Qu’est-ce qui a poussé le président ivoirien et Alassane Ouattara et le chef de la junte militaire au pouvoir au Burkina Paul Henri Damiba à monter cette opération de réconciliation au Burkina Faso qui a viré en un monumental fiasco ? On a connu le président ivoirien plus fin manœuvrier.
De gauche à droite sur la photo qui devait faire date:
Jean-Baptiste Ouédraogo, le nouveau premier président du Conseil d’Etat au Burkina; Paul Henri Damiba, chef de la junte militaire au pouvoir; Blaise Compaoré, l’ancien Président burkinabé…

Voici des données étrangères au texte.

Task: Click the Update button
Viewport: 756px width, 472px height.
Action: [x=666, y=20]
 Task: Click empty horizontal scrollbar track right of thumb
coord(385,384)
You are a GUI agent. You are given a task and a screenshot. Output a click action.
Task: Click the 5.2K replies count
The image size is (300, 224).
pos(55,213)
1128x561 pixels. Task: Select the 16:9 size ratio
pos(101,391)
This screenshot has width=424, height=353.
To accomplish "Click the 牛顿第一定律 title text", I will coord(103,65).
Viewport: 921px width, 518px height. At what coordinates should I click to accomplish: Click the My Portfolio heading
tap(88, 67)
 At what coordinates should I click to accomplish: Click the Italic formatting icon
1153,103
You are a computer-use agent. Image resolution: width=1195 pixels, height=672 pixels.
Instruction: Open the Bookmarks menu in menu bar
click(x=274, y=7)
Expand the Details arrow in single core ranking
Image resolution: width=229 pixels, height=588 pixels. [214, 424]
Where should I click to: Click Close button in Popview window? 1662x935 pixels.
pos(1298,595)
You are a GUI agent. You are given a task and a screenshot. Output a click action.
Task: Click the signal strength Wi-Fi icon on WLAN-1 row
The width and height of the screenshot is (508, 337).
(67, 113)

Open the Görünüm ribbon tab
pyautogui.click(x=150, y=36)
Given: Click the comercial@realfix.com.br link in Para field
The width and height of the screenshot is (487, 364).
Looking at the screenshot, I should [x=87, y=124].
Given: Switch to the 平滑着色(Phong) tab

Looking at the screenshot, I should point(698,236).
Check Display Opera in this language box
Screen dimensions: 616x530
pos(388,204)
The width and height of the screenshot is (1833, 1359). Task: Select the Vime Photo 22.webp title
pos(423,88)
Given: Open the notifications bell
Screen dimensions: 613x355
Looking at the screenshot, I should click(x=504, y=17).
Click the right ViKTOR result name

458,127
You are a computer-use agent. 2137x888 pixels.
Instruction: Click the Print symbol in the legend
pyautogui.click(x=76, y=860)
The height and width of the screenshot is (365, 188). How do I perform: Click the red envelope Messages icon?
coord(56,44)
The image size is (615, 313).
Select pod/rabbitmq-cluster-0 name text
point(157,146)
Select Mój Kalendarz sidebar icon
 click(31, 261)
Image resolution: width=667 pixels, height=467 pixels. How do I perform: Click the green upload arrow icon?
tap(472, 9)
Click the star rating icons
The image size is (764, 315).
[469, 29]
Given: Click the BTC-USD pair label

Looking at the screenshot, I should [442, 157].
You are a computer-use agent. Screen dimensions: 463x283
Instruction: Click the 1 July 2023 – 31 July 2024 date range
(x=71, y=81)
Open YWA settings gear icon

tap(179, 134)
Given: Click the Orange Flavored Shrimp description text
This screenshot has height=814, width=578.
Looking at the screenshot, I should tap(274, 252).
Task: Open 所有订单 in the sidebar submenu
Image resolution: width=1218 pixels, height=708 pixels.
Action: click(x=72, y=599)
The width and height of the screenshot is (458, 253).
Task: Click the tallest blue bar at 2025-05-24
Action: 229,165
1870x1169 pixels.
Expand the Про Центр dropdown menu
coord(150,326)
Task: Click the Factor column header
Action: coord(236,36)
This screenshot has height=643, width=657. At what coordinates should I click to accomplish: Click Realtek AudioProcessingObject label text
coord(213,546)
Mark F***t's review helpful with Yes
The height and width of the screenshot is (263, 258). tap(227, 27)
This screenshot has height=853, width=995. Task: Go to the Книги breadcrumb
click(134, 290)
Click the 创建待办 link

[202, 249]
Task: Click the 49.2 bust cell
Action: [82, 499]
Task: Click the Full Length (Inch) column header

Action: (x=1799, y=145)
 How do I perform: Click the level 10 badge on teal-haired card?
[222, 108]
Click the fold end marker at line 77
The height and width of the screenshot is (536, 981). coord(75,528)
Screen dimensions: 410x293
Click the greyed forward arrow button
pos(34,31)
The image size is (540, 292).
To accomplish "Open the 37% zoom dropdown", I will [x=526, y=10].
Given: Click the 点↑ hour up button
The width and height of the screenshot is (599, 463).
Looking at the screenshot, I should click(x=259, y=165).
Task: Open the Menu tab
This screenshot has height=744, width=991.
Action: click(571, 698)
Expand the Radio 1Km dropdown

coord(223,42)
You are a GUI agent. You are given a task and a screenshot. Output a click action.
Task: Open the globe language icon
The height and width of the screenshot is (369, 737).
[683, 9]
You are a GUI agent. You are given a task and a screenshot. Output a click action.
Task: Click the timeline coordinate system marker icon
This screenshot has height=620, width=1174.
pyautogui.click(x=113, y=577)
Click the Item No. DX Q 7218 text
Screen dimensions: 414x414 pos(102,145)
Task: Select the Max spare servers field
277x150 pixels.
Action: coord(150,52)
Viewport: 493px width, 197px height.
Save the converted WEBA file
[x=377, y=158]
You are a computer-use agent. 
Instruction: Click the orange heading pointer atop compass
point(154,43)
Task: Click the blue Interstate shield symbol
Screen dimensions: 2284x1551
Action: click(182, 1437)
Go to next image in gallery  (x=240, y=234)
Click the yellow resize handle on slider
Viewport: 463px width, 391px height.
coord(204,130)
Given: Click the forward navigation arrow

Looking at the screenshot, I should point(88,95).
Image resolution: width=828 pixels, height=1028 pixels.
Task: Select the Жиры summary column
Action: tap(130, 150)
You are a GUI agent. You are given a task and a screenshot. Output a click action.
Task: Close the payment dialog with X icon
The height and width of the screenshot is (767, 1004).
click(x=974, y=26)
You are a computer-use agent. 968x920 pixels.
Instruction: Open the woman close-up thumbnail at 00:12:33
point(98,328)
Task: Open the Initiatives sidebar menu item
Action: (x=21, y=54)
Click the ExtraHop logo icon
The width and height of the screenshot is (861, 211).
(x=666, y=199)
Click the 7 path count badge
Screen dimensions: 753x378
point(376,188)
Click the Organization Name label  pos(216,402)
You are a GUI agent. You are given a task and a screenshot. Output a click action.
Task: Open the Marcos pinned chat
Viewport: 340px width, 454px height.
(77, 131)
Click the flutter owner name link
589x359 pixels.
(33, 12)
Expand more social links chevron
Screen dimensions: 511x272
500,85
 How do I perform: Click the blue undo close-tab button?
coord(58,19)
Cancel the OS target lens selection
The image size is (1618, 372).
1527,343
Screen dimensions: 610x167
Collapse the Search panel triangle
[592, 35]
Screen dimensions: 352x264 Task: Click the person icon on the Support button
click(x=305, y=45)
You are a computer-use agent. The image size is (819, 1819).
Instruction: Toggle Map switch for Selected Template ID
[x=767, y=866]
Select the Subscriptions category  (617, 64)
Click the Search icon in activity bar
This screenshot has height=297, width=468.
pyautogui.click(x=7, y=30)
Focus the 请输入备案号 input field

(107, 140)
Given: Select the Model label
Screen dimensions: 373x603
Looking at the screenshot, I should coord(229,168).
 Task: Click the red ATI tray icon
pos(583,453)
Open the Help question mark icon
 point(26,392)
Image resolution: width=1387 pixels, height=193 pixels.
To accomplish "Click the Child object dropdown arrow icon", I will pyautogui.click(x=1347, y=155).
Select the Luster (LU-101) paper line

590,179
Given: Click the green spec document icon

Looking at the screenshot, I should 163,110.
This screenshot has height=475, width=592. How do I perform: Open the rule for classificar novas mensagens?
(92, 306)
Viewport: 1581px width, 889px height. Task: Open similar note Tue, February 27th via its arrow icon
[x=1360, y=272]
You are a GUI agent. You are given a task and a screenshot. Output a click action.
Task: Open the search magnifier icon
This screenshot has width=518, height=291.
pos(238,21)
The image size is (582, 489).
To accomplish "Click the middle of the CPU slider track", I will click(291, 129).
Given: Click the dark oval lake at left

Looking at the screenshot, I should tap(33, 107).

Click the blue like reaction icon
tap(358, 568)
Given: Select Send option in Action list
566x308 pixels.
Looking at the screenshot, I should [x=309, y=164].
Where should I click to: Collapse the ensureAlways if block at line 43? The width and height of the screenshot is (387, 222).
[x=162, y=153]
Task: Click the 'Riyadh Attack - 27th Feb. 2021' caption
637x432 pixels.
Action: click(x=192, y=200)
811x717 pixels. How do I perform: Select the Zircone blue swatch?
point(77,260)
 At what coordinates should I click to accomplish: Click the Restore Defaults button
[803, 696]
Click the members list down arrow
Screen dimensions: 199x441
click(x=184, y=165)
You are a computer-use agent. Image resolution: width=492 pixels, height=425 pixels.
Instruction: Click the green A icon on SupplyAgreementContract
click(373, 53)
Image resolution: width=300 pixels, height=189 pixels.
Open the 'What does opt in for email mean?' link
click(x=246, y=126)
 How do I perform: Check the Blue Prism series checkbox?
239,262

Huit ans après avoir été chassé du pouvoir par la rue, Blaise Compaoré a foulé à nouveau le sol burkinabé le 7 juillet. Il est arrivé à Ouagadougou dans un avion mis à sa disposition par la présidence ivoirienne et était accompagné d’Ally Coulibaly, conseiller spécial d’Alassane Ouattara, qui ne l’a pas quitté d’une semelle. Cela montre à quel point, Abidjan a été impliquée dans ce naufrage dont personne à cette heure ne peut en mesurer les conséquences.
Une initiative à priori louable
Au départ, il s’agissait pour la junte au pouvoir, affaiblie par ses échecs politiques et sécuritaires, de réunir tous les anciens chefs d’Etat afin de montrer un visage uni et ainsi sauver le pays. Sauf que la réconciliation ne se décrète pas d’un claquement de doigt par une décision arbitraire mais est le résultat d’un long processus. Résultat : sur les cinq anciens présidents attendus, seuls deux ont répondu présents, Blaise Compaoré et Jean-Baptiste Ouédraogo. En exil au Canada, Isaac Zida n’a pas fait le déplacement. Hyacinthe Kafando s’est fait porter pâle. Dans une manœuvre dont il a le secret, Roch Marc Christian Kaboré a été empêché de sortir de son domicile par des manifestants, au premier rang desquelles figurait son épouse !
En réalité, aucun de ces trois anciens présidents là, n’avait envie de figurer sur la photo aux côtés de leur ancien ennemi qui en prime venait tout juste d’être condamné, en avril 2022, à la prison à perpétuité dans le procès Thomas Sankara.
L’état de droit aux orties
Comment les organisateurs de cette rencontre ont-ils pu imaginer que cette décision de justice pouvait-elle être foulée au pied ? Car c’est bien ce point-là qui a été la principale pomme de discorde. Dès l’annonce de l’arrivée de Blaise Compaoré connue, les avocats de Sankara et plusieurs organisations de la société civile ont demandé que l’ancien président soit arrêté. Pas question a répondu la junte qui a pondu un communiqué indiquant que le mandat d’arrêt était levé pour 24 h. Réponse cinglante des syndicats de magistrats demandant : « le nécessaire respect des décisions de justice. »
Que des perdants…
Les réseaux sociaux s’enflamment : « Tout ça pour ça, on nous a volé notre révolution », « Cher Burkinabè veuillez assister en direct, à l’assassinat de votre justice. Elle a été décapitée en plein jour, l’impunité à de beaux jours devant elle. » Face au tollé, la rencontre des trois chefs d’Etat à la présidence de Kosyam tourne au désastre. Le « beau Blaise », comme il était surnommé, a perdu sa superbe d’antan, il apparaît amaigri, affaibli, le regard infiniment triste. 48 h plus tard, il repart comme il était venu, sans qu’aucune scène de liesse n’ait accompagné son retour. Un internaute résume le sentiment général : « Félicitations, vous avez réussi à l’humilier une seconde fois, vous avez montré au monde entier un Monsieur très diminué. Nous avons vu dans cette triste mascarade la légèreté avec laquelle les autorités de ce pays traitent certaines questions qui, malheureusement peuvent faire exploser les fondements de notre nation déjà grabataire. Nous avons vu la légèreté avec laquelle ils jouent avec le tissu social déjà en lambeaux. »
En effet, l’ancien président n’est pas le seul perdant de l’histoire, Paul-Henri Damiba y perd aussi le peu de légitimité dont il bénéficiait. D’aucun ne se prive pas de lui rappeler le serment fait lors de son investiture lorsqu’il a juré de respecter l’état de droit. Alassane Ouattara déjà impopulaire à cause de ses prises de position au sein de la CEDEAO n’en sort pas grandi non plus. Quant au peuple burkinabè, il entre dans une période de plus grande incertitude, à la crise sécuritaire, s’ajoute désormais une crise politique.